Charles Haughey did to the public finances in office – particularly from 1987 to 1992 – what the McCracken Tribunal would reveal he had been doing to his private finances for several decades. Consider the following key elements of the strategy employed:

(1) Borrowing: The strange thing is that Mr Haughey was a late and reluctant convert to adapting this particular methodology to the running of the national economy. In 1974 he warned that ‘We should be very conscious however of the fact that we must not come to accept budgets which are, as a matter of course, going to finish up with a deficit which has to be borrowed.’ It was actually his great arch-rival, Dr Garret FitzGerald, who first promoted the idea of national borrowing on a grand scale. In 1966, a deficit/GNP ratio of nearly 1 per cent was regarded as a serious crisis; eleven years later, the ratio was roughly ten times that figure and Dr FitzGerald was fretting publicly that we might not be borrowing enough. Following that infamous January 1980 TV appearance, in which he lectured the public about living beyond its means, Mr Haughey took a leaf out of his rival’s book and settled into running the country along much the same lines as he ran his personal finances: borrowing from Peter to pay back Paul.

(2) Begging: On reclaiming office in 1987, Haughey found his borrowing options considerably circumscribed and diverted his energies to adapting his private talents for begging to the global economic arena.
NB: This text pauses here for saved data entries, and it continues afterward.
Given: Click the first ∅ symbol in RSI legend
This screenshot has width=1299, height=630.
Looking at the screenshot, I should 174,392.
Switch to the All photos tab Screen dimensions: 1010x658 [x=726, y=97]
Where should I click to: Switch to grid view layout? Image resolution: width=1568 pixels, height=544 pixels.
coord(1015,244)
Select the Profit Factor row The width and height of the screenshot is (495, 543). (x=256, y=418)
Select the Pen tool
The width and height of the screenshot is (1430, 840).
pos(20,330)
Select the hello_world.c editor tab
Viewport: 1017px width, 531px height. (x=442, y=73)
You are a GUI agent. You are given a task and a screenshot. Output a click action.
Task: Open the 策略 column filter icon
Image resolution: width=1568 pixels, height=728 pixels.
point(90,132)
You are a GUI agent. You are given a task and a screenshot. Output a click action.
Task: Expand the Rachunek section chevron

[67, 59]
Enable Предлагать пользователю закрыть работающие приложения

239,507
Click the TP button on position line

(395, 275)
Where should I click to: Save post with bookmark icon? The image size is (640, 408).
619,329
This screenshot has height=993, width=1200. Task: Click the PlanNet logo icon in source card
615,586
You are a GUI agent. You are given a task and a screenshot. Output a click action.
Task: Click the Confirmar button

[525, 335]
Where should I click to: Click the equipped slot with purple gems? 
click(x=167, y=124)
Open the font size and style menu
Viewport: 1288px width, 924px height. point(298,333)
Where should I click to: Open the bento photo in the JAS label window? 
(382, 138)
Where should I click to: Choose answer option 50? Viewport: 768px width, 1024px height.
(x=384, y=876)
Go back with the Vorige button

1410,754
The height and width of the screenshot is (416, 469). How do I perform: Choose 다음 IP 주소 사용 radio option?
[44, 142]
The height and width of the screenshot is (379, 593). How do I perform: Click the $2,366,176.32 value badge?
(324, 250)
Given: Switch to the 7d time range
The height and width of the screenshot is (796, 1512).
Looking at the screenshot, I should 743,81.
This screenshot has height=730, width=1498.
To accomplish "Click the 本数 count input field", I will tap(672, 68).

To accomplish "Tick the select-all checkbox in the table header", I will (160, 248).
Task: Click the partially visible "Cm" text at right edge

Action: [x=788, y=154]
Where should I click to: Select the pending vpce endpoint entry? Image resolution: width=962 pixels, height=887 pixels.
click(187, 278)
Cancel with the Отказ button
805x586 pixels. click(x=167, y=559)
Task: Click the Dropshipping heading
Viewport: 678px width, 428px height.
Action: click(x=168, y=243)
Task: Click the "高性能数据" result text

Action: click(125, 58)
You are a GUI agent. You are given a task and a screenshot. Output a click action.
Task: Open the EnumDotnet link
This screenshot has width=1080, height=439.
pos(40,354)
In consequence, in each year of the 1990s, Ireland Inc. received transfers from the European Union amounting to an average of 7 per cent of GDP.

(3) Inducements: During this period also, foreign industrialists and bankers were offered irresistible inducements to locate here rather than someplace else. Thus was Ireland Inc. transformed into a money-laundering operation for multinational capital.

It’s a most peculiar thing that, even in the prosperous Tiger years, we seemed only too delighted to accept the benefits of Mr Haughey’s philosophy and efforts in the public sphere, and yet excoriated him for the time he spent perfecting the arts of begging, borrowing and stroking in private before he came to be in a position to exercise these talents in our interests.

There was always a sense of the miracle of the loaves and fishes about Haughey’s wealth and status. The baskets flowed over and gave no sign of being diminished by extravagant consumption. For many years, when confronted with the implausibility of his material circumstances, he would bluff, stonewall, make jokes and quote Shakespeare. This created a sense that he was either totally clean or utterly impervious to detection. If you were to ask some of his most steadfast supporters whether they would have preferred their leader to be honest or invincible, they would have said that they would prefer him to be invincible. That he for so long gave the impression of such imperviousness suggested itself also as a form of magic.